5 Design Methodologies


A review of the existing design (and design management) process with its roots in analysis and reductionism, is followed by a revision involving interaction and purposive behavior.


General Solutions: Design in the Mass/Energy Domain

Demand-activated production is a radical shift from classical engineering design, which was the major paradigm for the first part of the 20th century.

Handling of Uncertainty: Respond to problem with
need to know - pre-analysis and reductionism

prediction - all cases handled in advance

control - rules for handling all cases

Intractable Complexity (story of trivial and non-trivial machines): it is impossible to handle all cases in advance

Worst Case Design: implementation will require maximum safety for worst case scenarios

Inefficiencies in implementation (and also in design): resources required for pre-construction analysis and construction expend large percentages of total effort for least-likely cases

Inflexibilities: final implementation cannot handle variation outside of design specification (shallowness); un-foreseen situations not handled well (brittleness)


Effect of Classical Design on Present-day Production

The primary uncertainty in the production chain (what will sell and when) is handled classically by maintaining inventory. This has a series of implications:
Large amounts of cash are tied up and non-liquid.

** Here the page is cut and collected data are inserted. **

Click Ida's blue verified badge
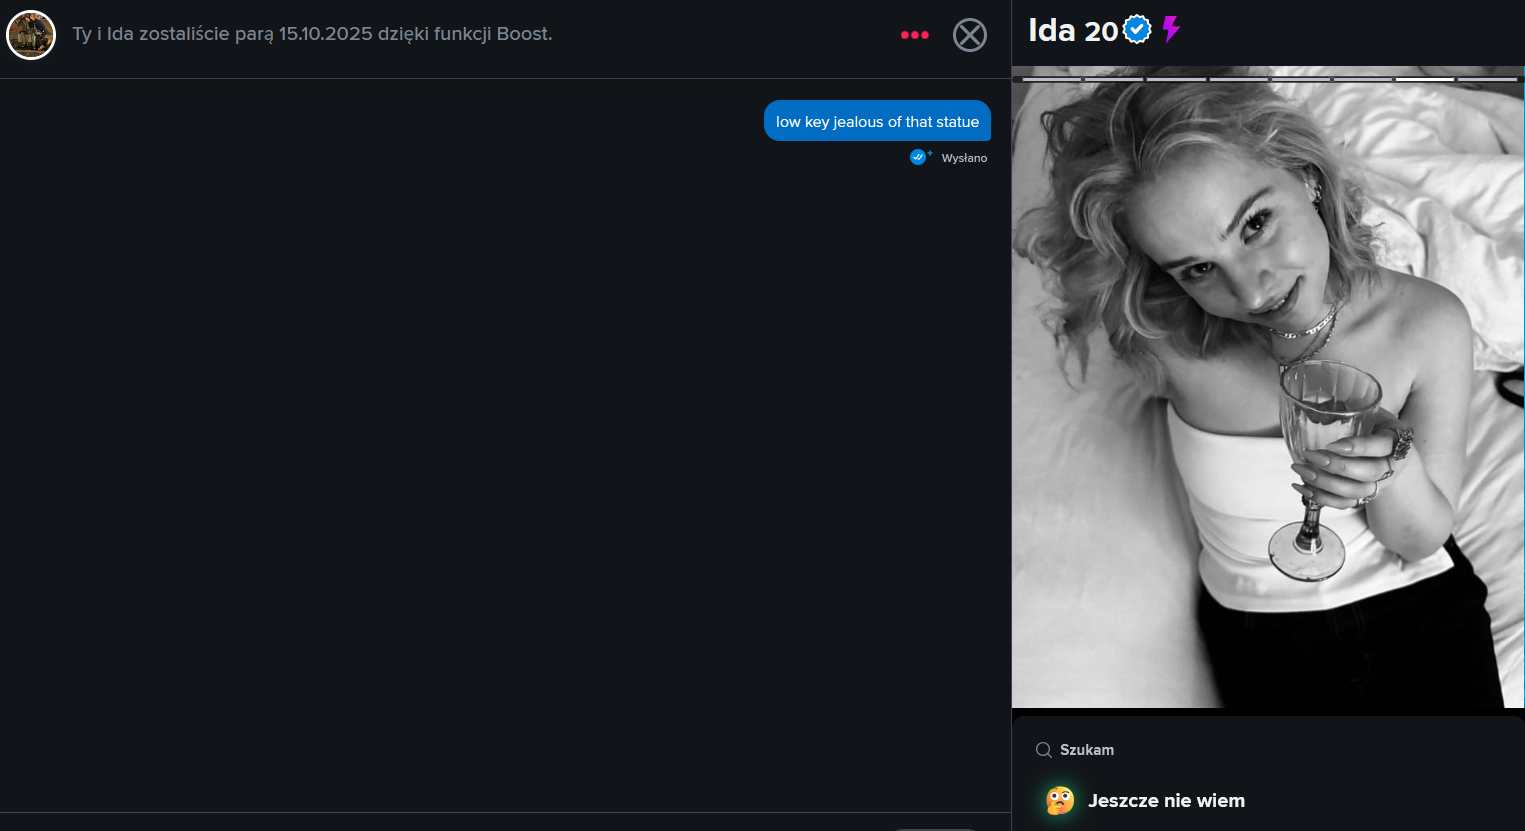The width and height of the screenshot is (1525, 831). [1137, 30]
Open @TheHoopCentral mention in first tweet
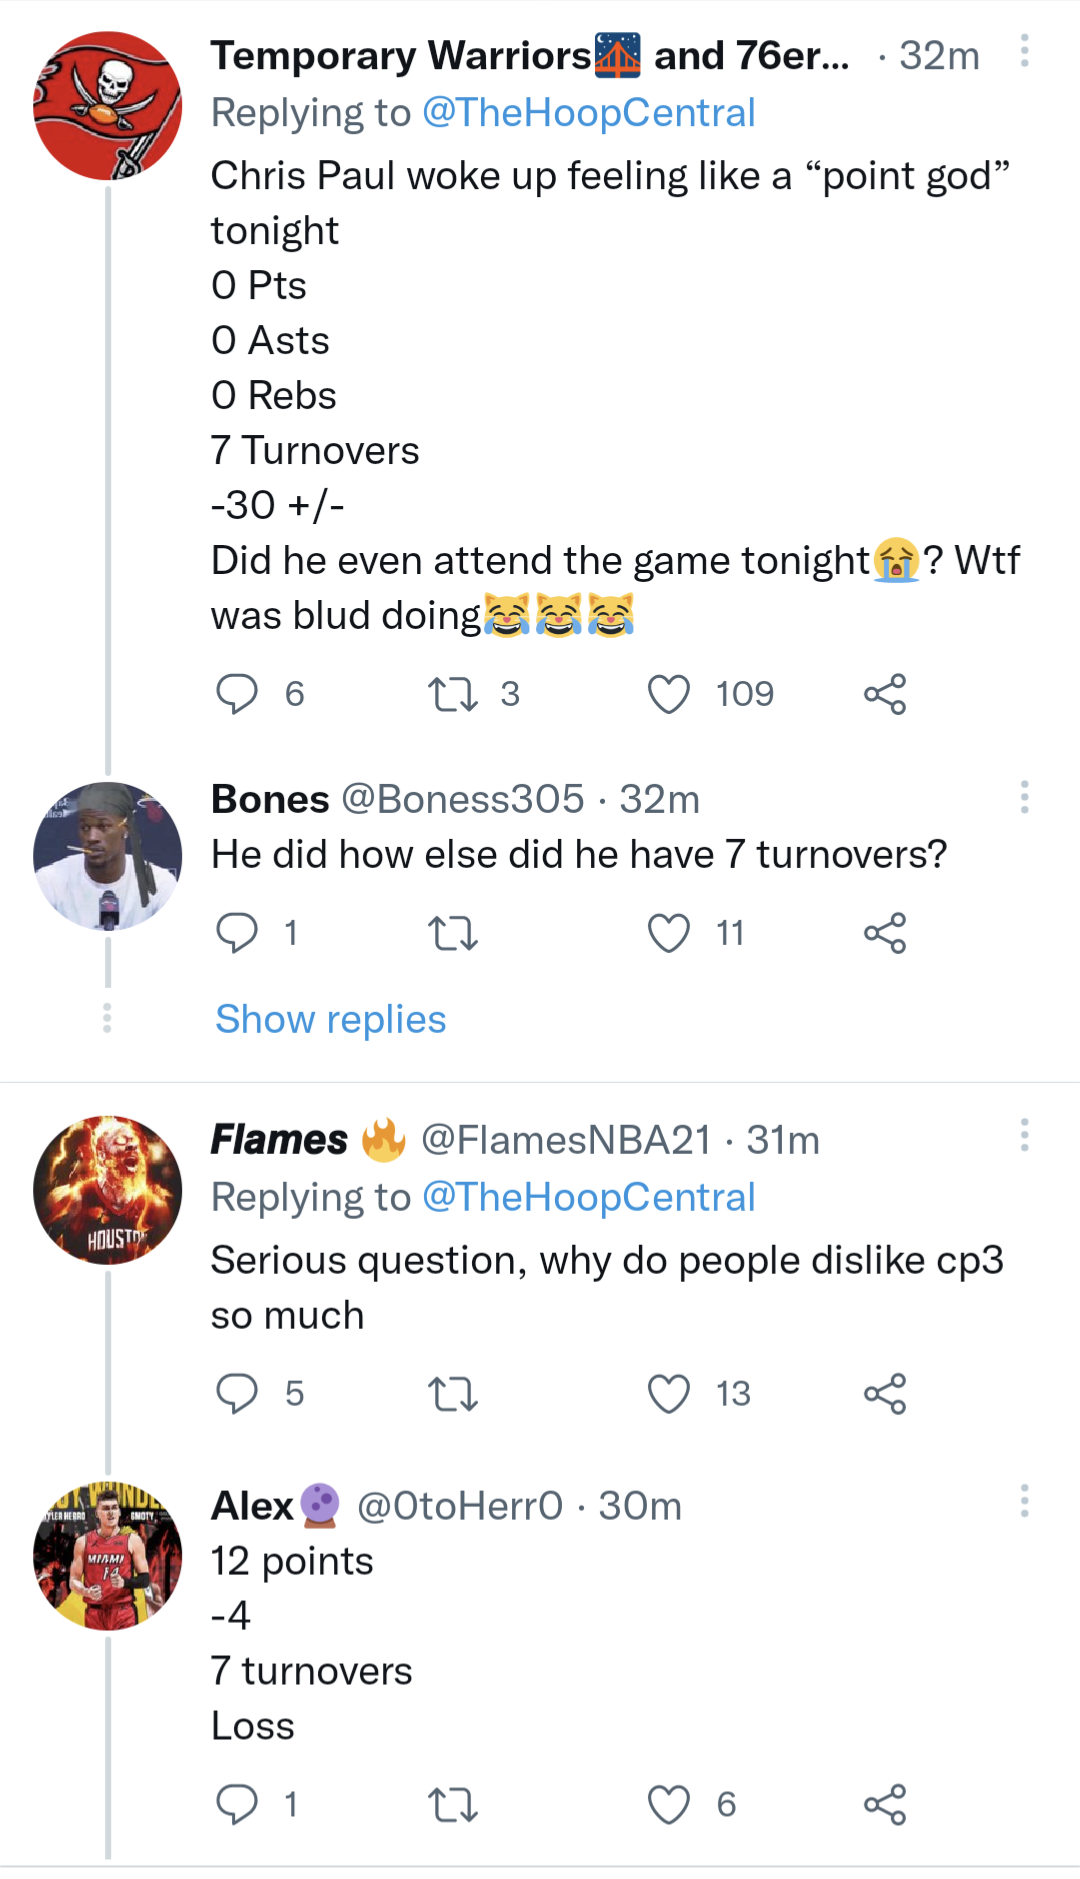This screenshot has width=1080, height=1879. pos(588,113)
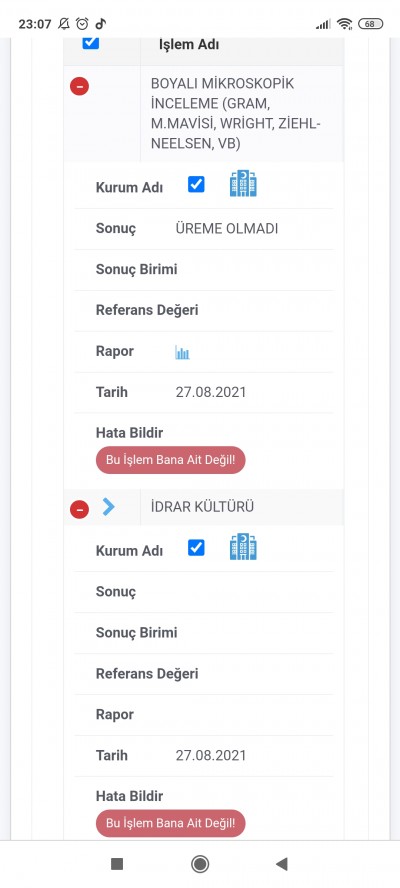
Task: Click second 'Bu İşlem Bana Ait Değil!' button
Action: coord(171,823)
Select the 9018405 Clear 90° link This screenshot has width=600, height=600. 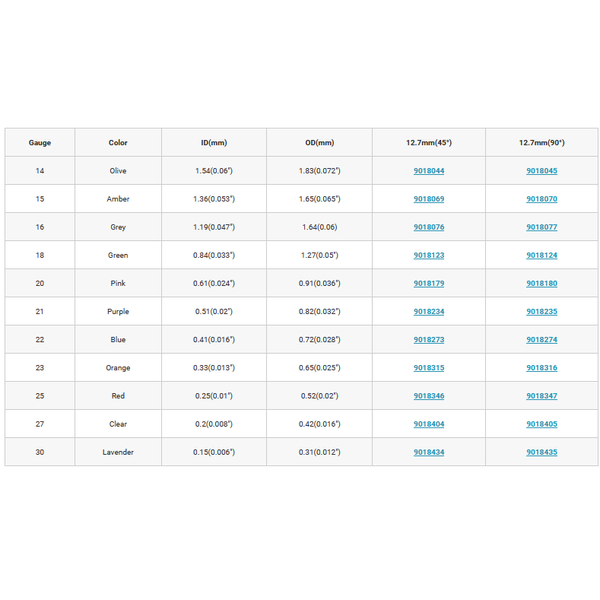(541, 424)
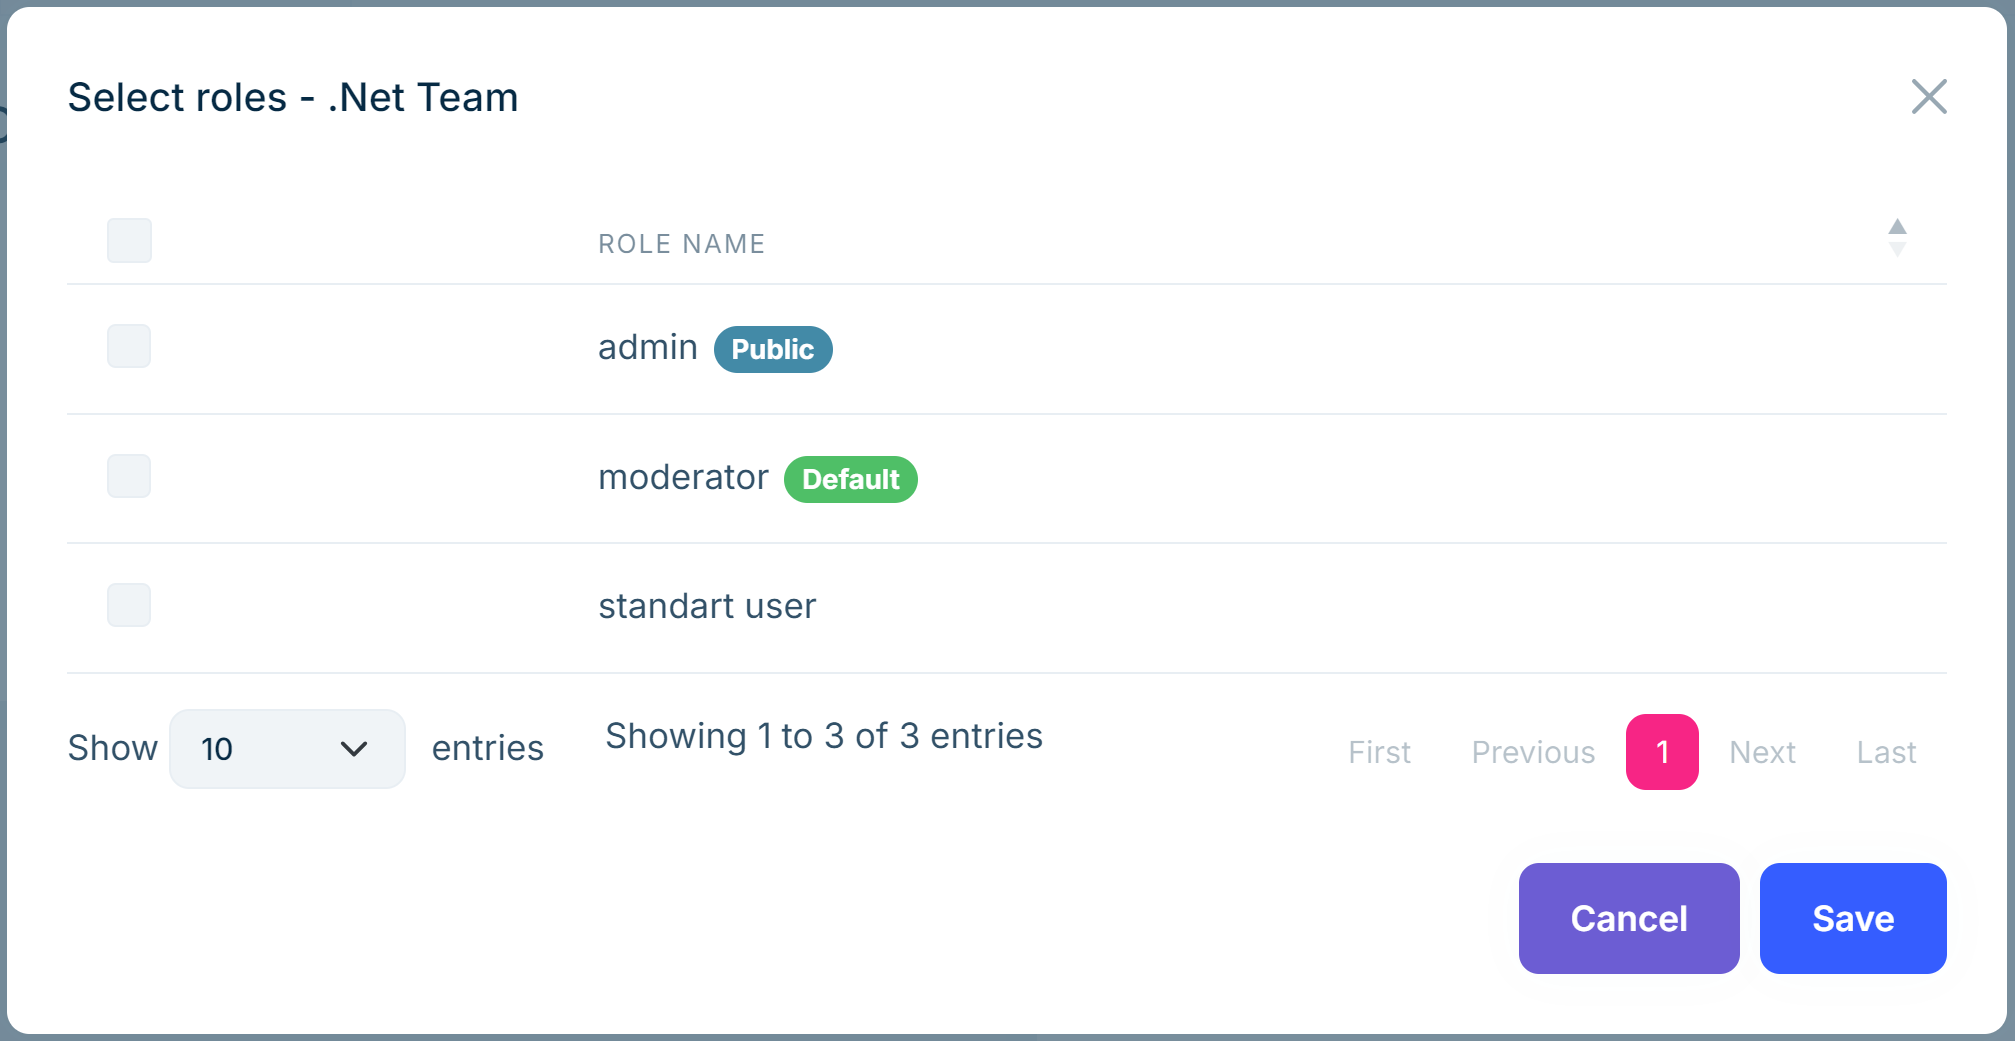This screenshot has width=2015, height=1041.
Task: Click the descending sort triangle
Action: [1897, 248]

The investment that inventory represents is made before the moment of proximity, is inflexible, and adds considerable inertia to the system, which is therefore less able to respond to changes.

Because product is buffered at all points in the production chain, inefficiencies in production are simply concealed and hence cannot be identified and removed.

The efficiencies of classical "mass-production" are to be found in economies of scale and through-put; therefore the concern is for maintaining production schedules, and product quality becomes a concern when it is too late, i.e., after the production run has been made (at which point the inventory has been invested in useless results and the reasons for poor quality are probably lost).

Customer becomes too much a part of the QA process, which leads to customer dissatisfaction as well as added expense for the producer in repairing the problems.


Specific Solutions: Design in the Information Domain

Demand-activated production is based on the broader approach of cybernetic engineering design, which arose in the second half of the 20th Century.

For each point there are implications for new production methods (in contrast to classical design approach of General Solutions):

Handling of Uncertainty: emphasis on dynamic interaction using
error detection - variation from desired goal

error correction - active response to variation

regulation - monitoring for overall stability

Handling Complexity: responding dynamically with system's malleable structure
handling complexity with complexity

relinquishing need to understand non-trivial machines

eliminate hesitation in awaiting thorough understanding of citizen; instead, respond and interact

Design for coupling to environment: close connection to environment assures consistent data about current state for interpretation against goals

Concomitant efficiencies in design and implementation: effort expended on flexibility and dynamic response

Robustness and fault tolerance: system naturally more redundant, and is made to have a response to un-foreseen situations

The value-added is design. The implications for social productivity, GNP, and resources required to handle complexity are vast.